Réveillé en sursaut, je me précipitai donc pour plaquer le téléphone, bien qu'aucune mêlée ne se soit jamais présentée autour de cet instrument. Ma chambre en était comme par hasard la plus proche. Je me glissai d'un bond hors des draps, alors toujours parfaitement bordés. Je vivais seul je l'ai déjà dit. Par malchance mon petit orteil se prit dans mon oreiller, quatre doigts d'un côté et le riquiqui de l'autre, à l'équerre ! Sans réfléchir je l'attrapai vigoureusement et le redressai. N'empêche qu'il était trop tard. Cassé, foulé, entorsé, que sais-je et ne le saurai probablement jamais, à quoi bon savoir si l'on n'y peut rien faire ! Ridicule et effroyablement douloureux.
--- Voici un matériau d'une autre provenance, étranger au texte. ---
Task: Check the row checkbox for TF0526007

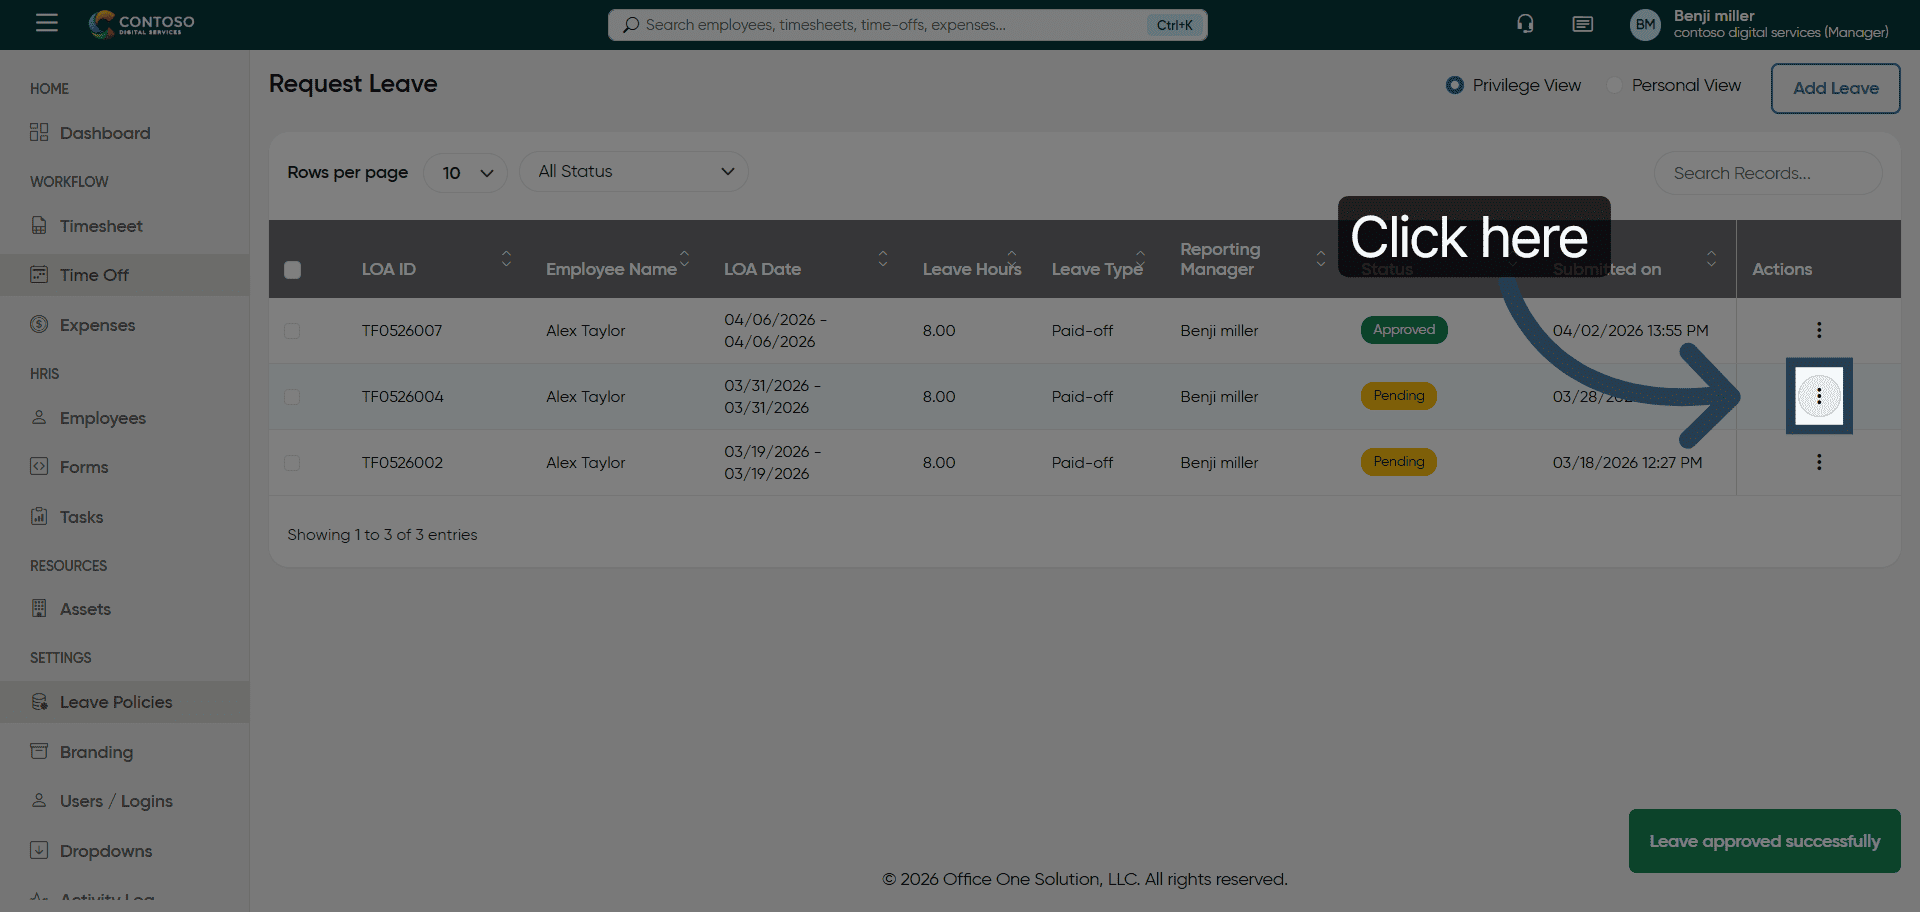Action: pos(292,331)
La deuxième fois c'était le pied, d'un fauteuil. La troisième, je me souviens seulement que c'était juste avant le Festival d'Avignon... je me revois marcher dans les rues de la cité des papes, comme un évêque, style hémorroïdaire. J'ai fait les deux créations du Drame dans cet état. Nous jouions Vie et mort de notre Seigneur Jésus Christ, une chromo noir et blanc produite par Charles Pathé en 1913, et L'X mystérieux du Danois Benjamin Christensen, le réalisateur de La sorcellerie à travers les âges, nous accompagnions en direct ces deux films muets, en plein air dans un cloître. Malgré cette magique accumulation il n'y eut pas de miracle. Je me revois arpenter les ruelles en sautillant. J'avais acquis le coup de main. Le coup de pied était évidemment prohibé. J'avais eu du nez l'année précédente en achetant une canne à Saint-Jean-Pied-de-Port, comme son nom l'indique. Depuis, chaque fois, dès le choc initial passé, je monte ou fais chercher au grenier celle qui va m'aider à marcher, en biais. Je l'adore. Elle est d'un bois léger. Des formes floues ont été dessinées à la flamme. La crosse aplatie la rend agréable à manier. J'avais heureusement choisi le modèle à bout caoutchouté. Plus tard lors d'éventuelles promenades en montagne regretterai-je de n'en avoir pas également acquis une à crampon ? Cette fois-là ça devait être mon vieux fauteuil à roulettes en Skaï vert. Celui d'aujourd'hui n'est pas plus joli, mais il est plus confortable, il est ergonomique, sauf pour le petit orteil gauche, toujours le même. Il a cinq roulettes, cinq chances de se le briser menu, si on a comme moi l'habitude de se balader pieds nus. J'essaie pourtant d'y penser le plus souvent possible. J'enrage, mes sandales étaient rangées à côté du fauteuil fatal, le même que la cinquième fois. La quatrième j'avais marché dans le noir sur un jouet que ma fille avait laissé traîner au milieu de sa chambre. C'est souvent arrivé à cette époque, lorsqu'il fait chaud. J'avoue anticiper mon O comme, nous sommes en juin 1993, et j'écris tout ça avec l'espoir d'oublier la douleur en la décrivant méticuleusement.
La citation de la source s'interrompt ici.